__About this exercise__: Gather every line from the entries below that includes "computer".

· · · ·

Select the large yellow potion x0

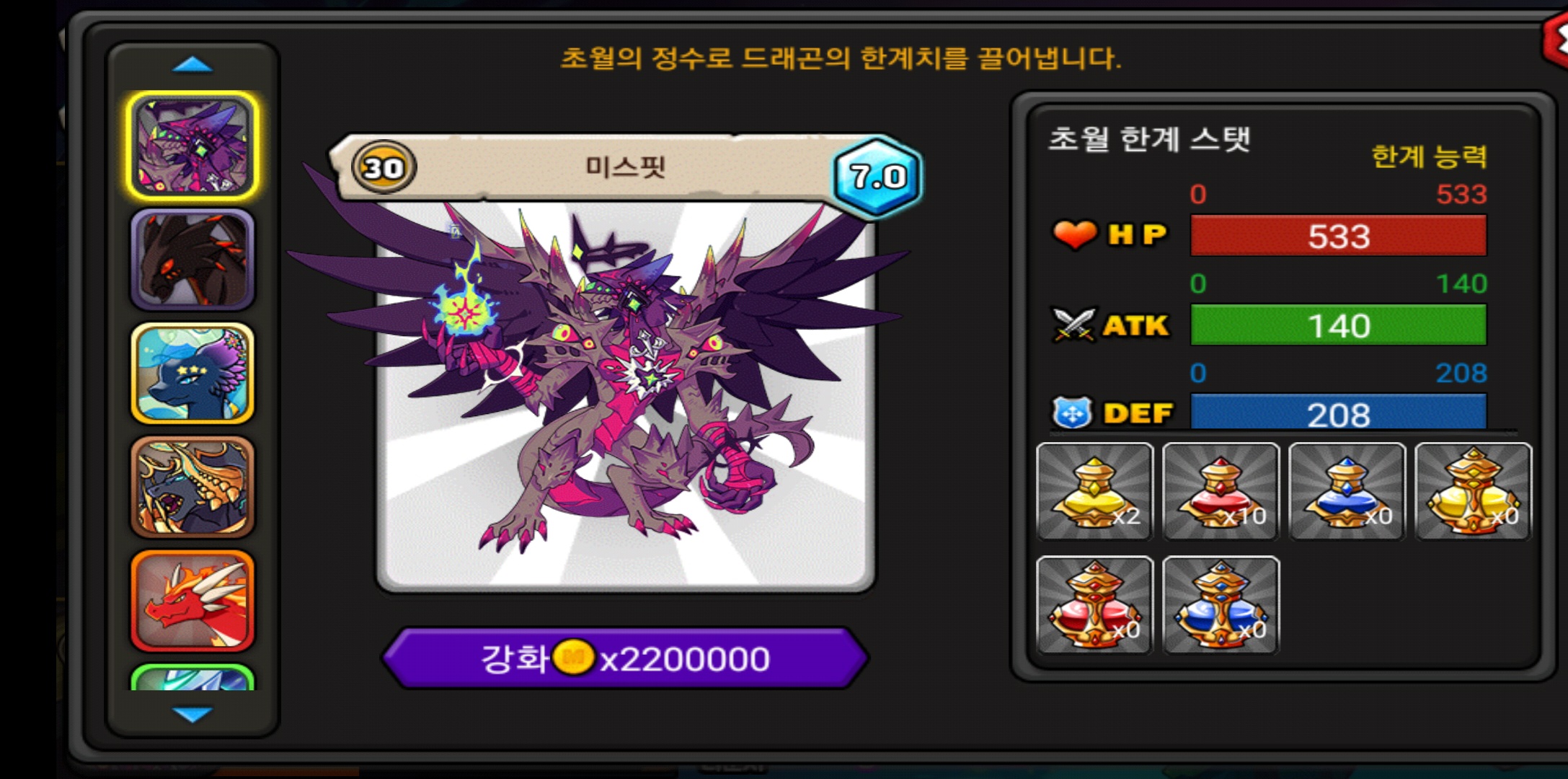point(1473,491)
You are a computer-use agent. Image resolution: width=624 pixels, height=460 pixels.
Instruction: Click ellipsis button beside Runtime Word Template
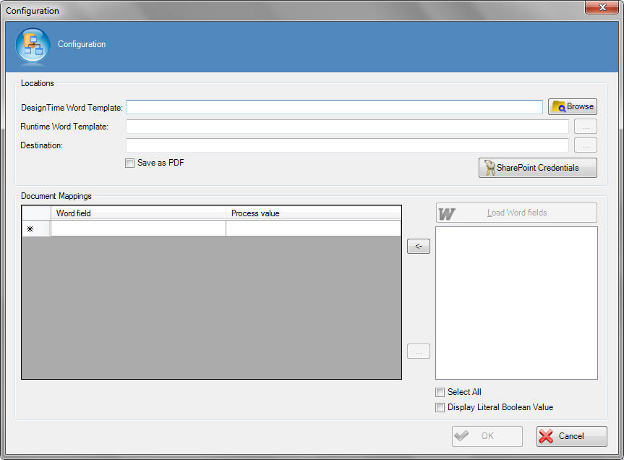585,127
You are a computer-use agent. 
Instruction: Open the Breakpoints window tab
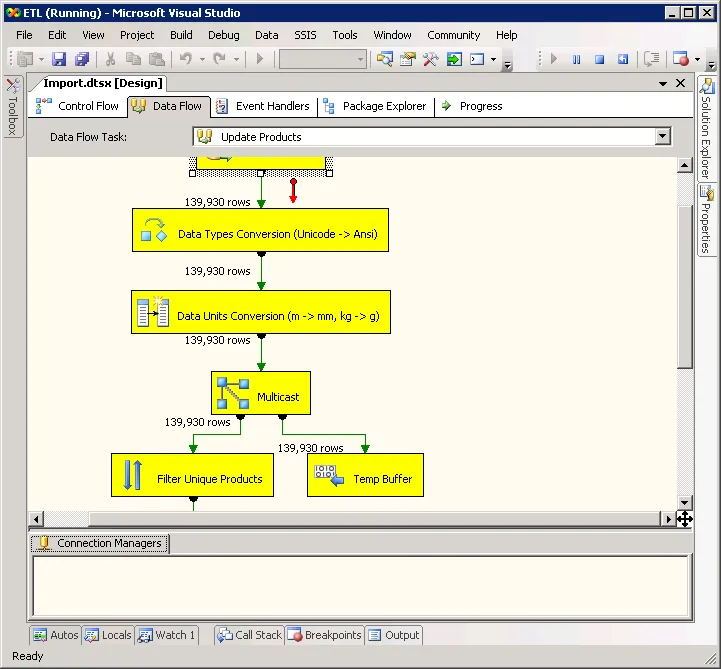[x=324, y=635]
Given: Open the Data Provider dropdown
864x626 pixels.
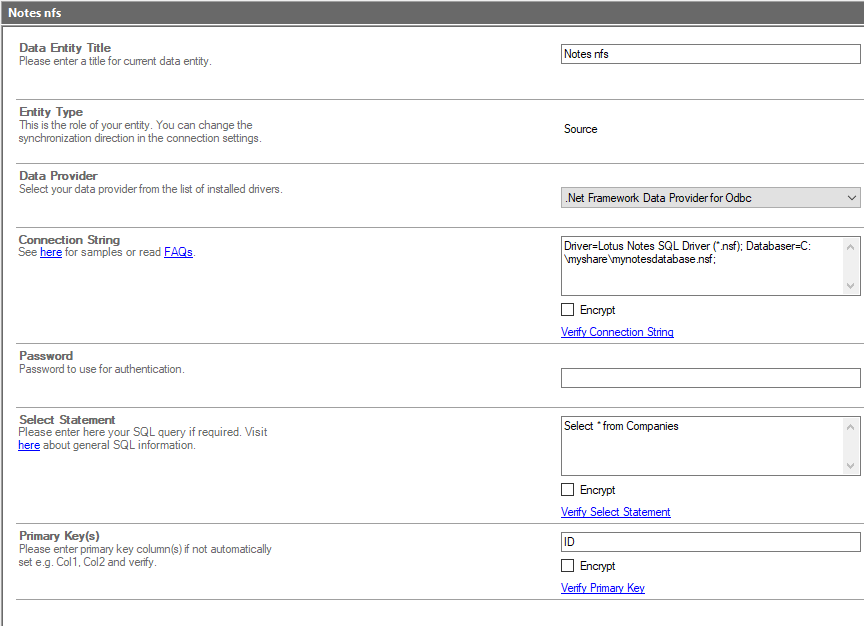Looking at the screenshot, I should tap(710, 198).
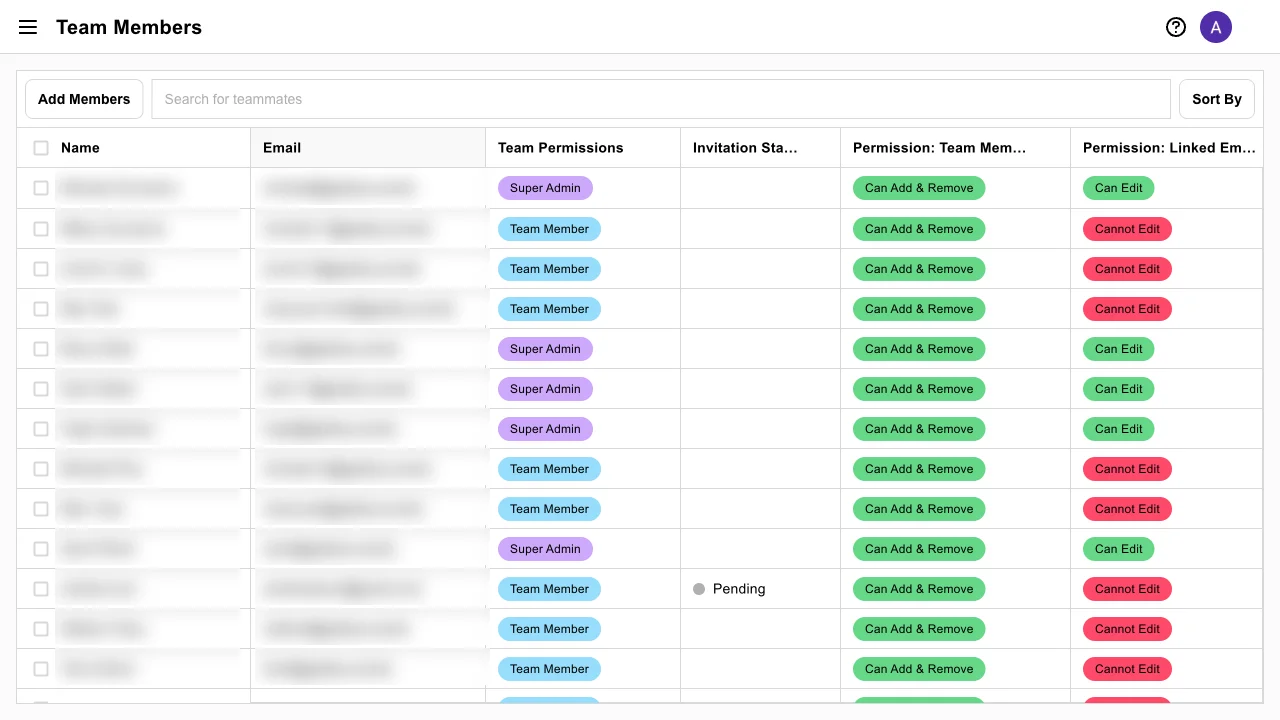Click the green Can Edit badge on first row
The width and height of the screenshot is (1280, 720).
[x=1118, y=188]
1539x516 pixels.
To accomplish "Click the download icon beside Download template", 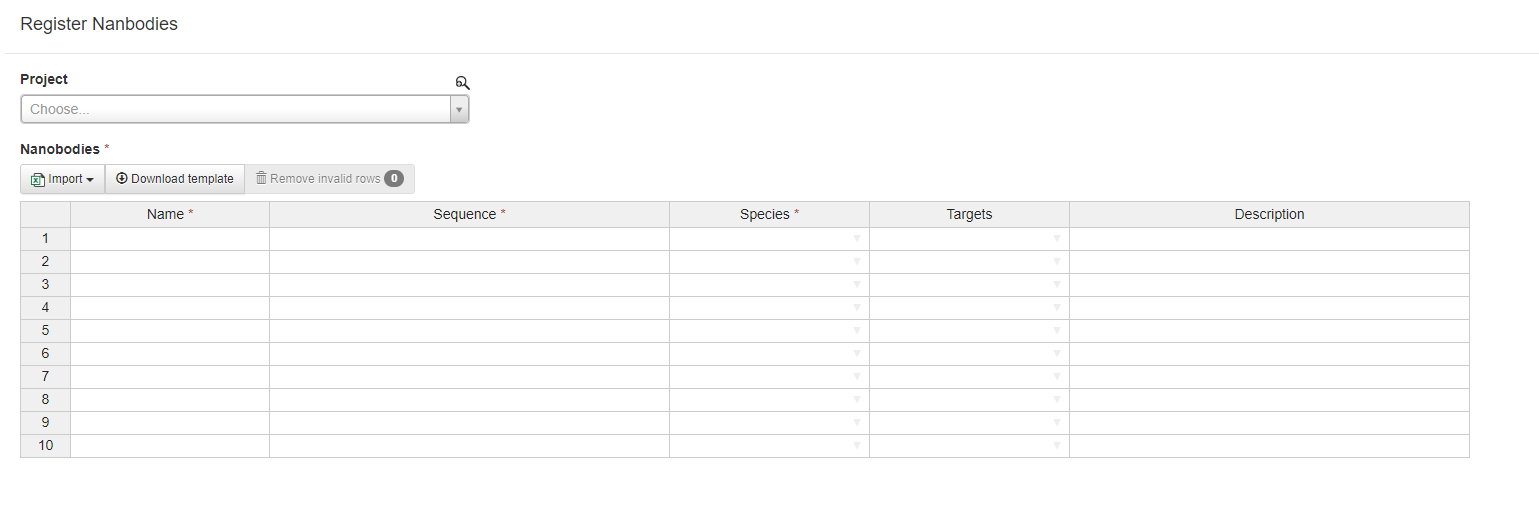I will click(122, 179).
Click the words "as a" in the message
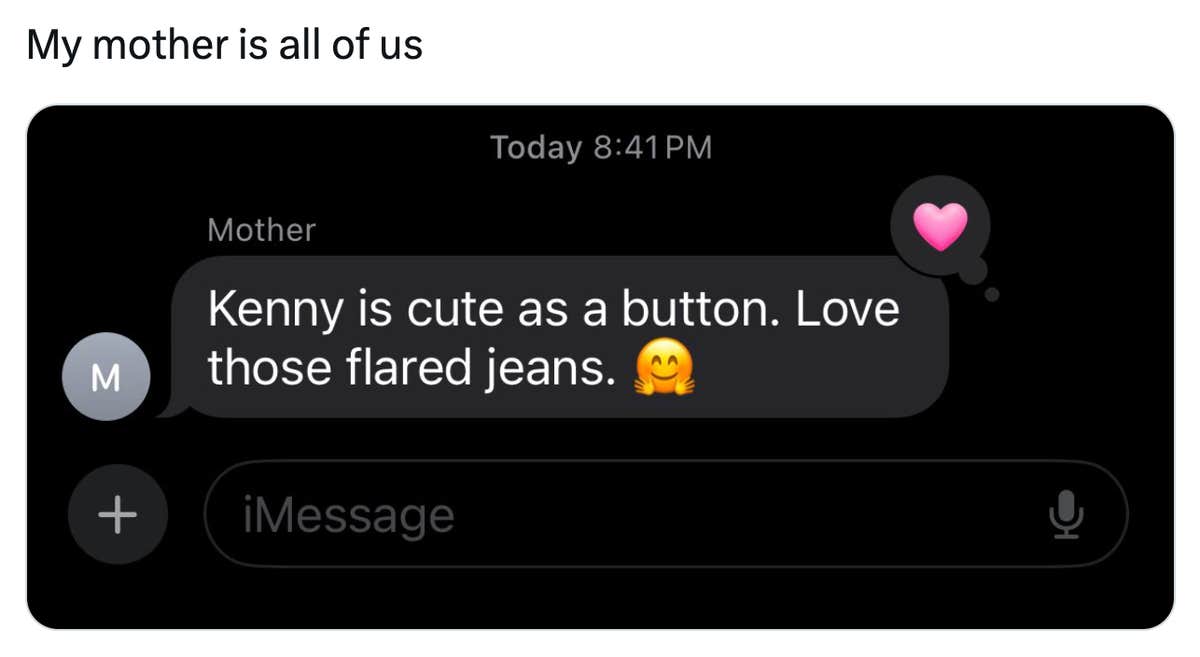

· · · ·

__Finished exercise__:
You are a computer-use agent. Image resolution: width=624 pixels, height=460 pixels.
You are a computer-use agent. 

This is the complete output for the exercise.